▶ **Problem**: Locate the line with "Clear categories with the X icon" in the material. Copy that line and each one after it, through the last, exactly and with nothing else.

▶ **Data records**:
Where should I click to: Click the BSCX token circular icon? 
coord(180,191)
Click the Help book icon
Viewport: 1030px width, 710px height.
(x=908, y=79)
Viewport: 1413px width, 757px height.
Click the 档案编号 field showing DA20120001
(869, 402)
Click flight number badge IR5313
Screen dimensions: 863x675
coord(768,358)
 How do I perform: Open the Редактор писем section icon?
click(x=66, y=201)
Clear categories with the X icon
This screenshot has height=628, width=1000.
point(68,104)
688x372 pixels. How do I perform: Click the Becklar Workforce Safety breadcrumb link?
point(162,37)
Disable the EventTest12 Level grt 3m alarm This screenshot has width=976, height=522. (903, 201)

▶ **Result for this exercise**:
Clear categories with the X icon
This screenshot has height=628, width=1000.
point(68,104)
688x372 pixels. How do I perform: Click the Becklar Workforce Safety breadcrumb link?
point(162,37)
Disable the EventTest12 Level grt 3m alarm This screenshot has width=976, height=522. (903, 201)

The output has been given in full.